[Supplied material]

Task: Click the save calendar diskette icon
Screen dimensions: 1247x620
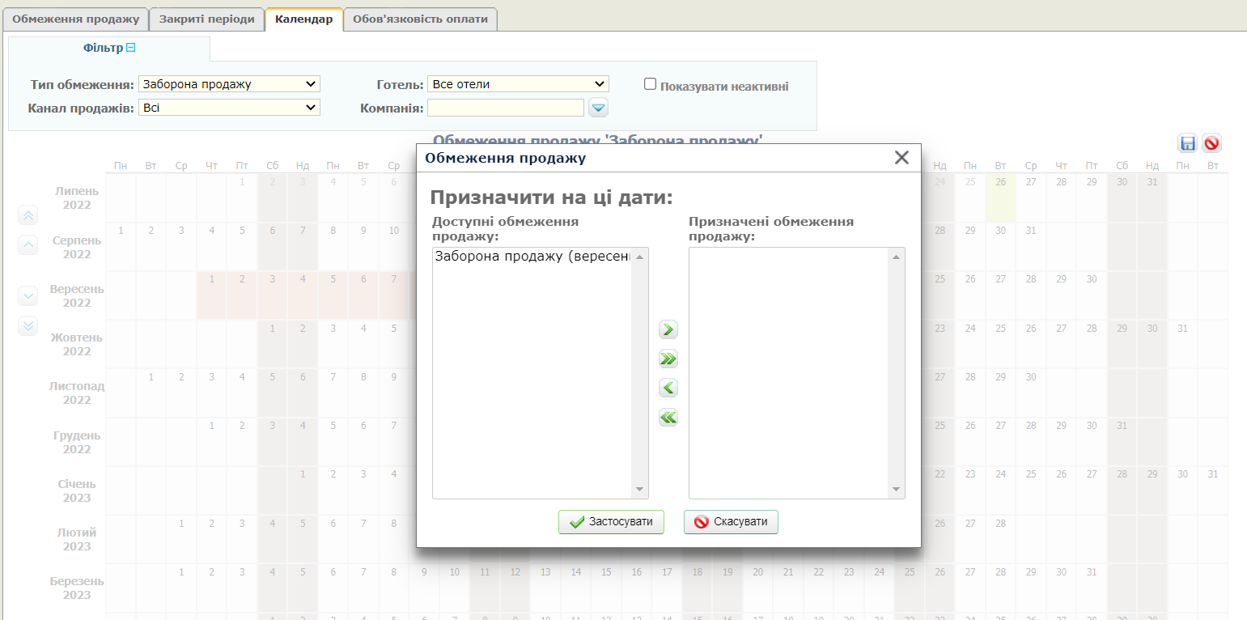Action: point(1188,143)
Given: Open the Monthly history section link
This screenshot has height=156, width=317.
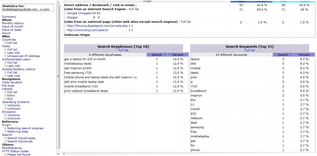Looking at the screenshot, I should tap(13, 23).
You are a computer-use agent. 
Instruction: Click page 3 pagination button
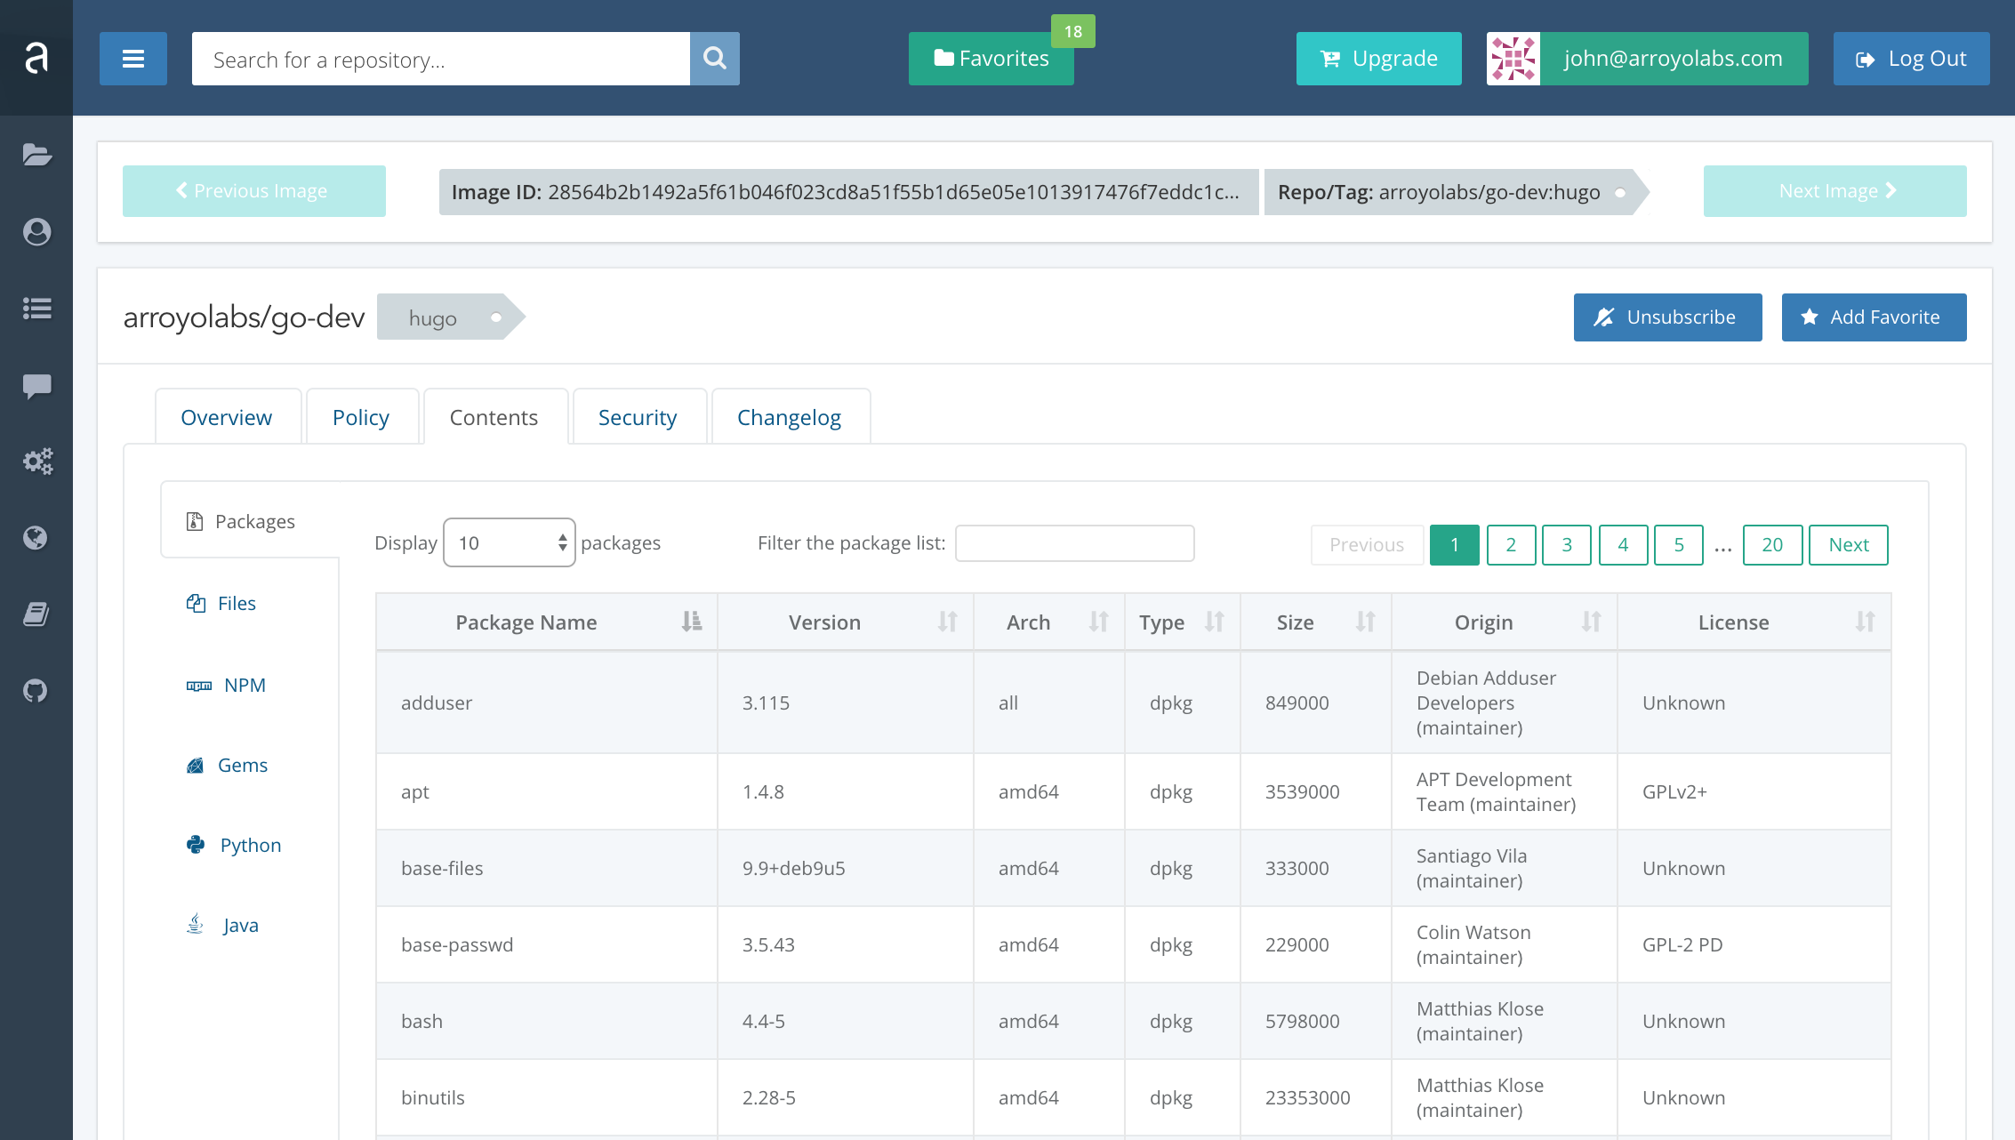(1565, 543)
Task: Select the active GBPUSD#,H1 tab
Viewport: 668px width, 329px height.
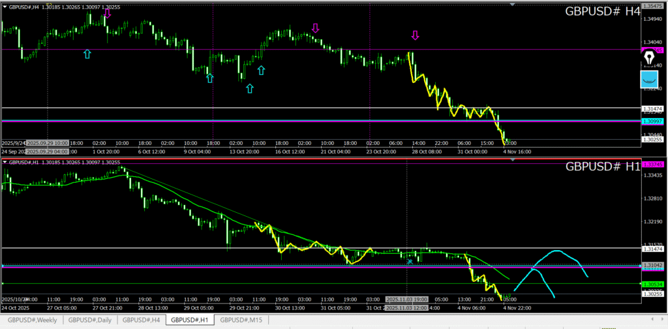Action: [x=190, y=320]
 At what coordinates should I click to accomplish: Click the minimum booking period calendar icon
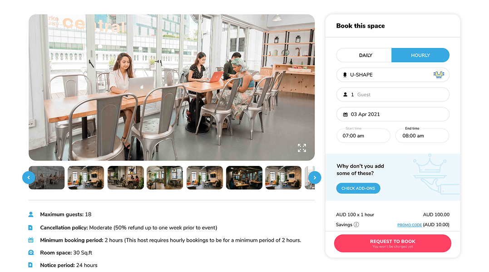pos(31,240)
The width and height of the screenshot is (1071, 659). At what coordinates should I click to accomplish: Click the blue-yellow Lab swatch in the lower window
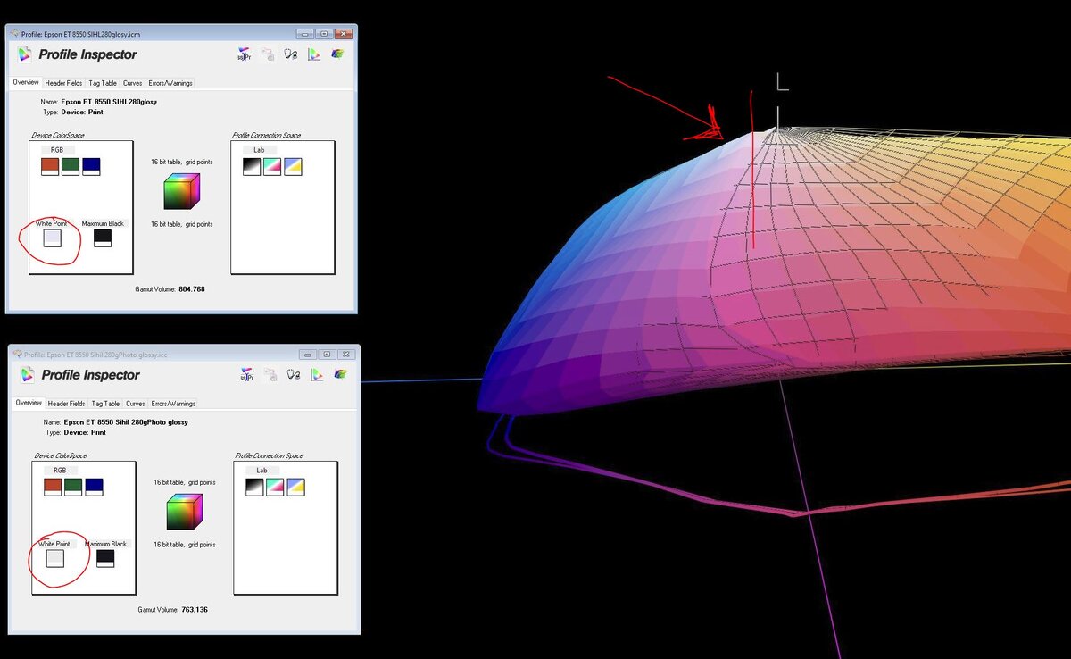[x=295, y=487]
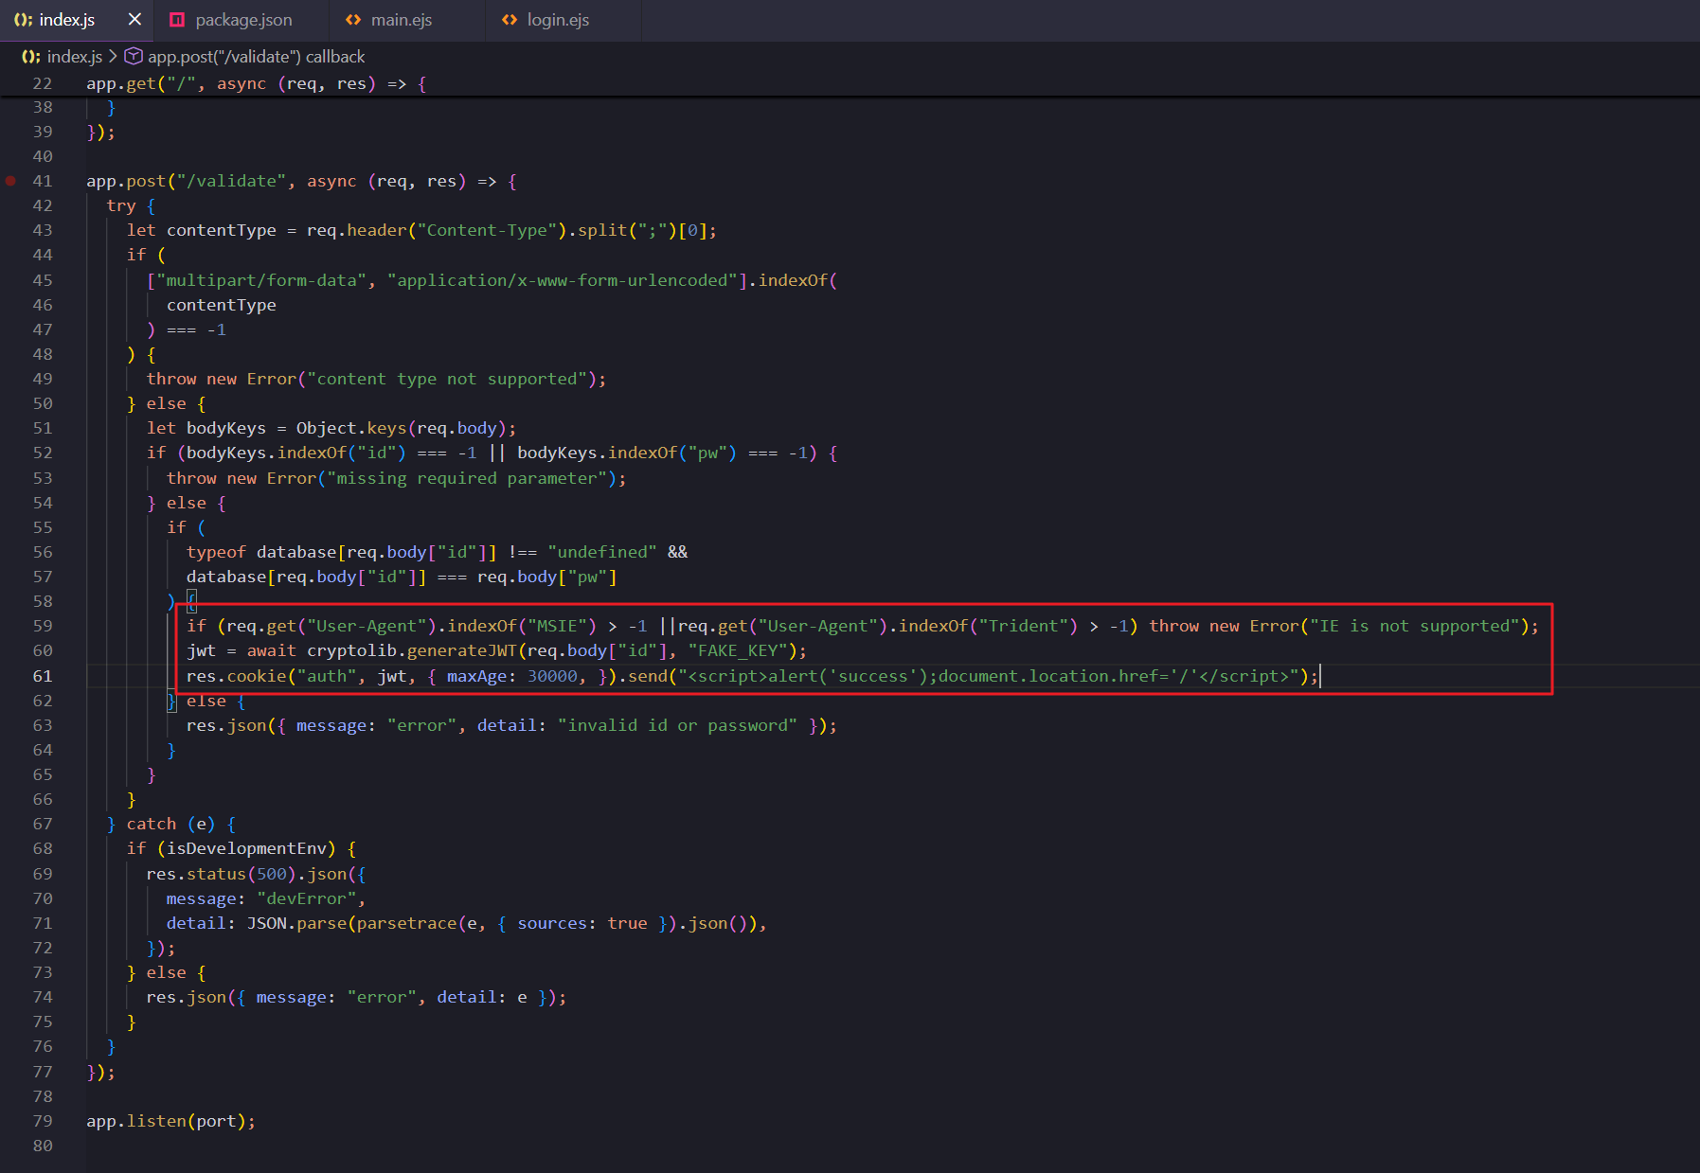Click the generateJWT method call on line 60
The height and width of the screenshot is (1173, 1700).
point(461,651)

[/Supplied material]

Transcribe exactly the lines above, running from the one that contains "Task: Select the active GBPUSD#,H1 tab" through the final line of the listing, and skip every picture.

### The completed task
Task: Select the active GBPUSD#,H1 tab
Viewport: 668px width, 329px height.
Action: [x=190, y=320]
 At what coordinates should I click to accomplish: Click the minimum booking period calendar icon
pos(31,240)
The width and height of the screenshot is (1071, 659). At what coordinates should I click to accomplish: Click the blue-yellow Lab swatch in the lower window
[x=295, y=487]
Click the generateJWT method call on line 60
The height and width of the screenshot is (1173, 1700).
point(461,651)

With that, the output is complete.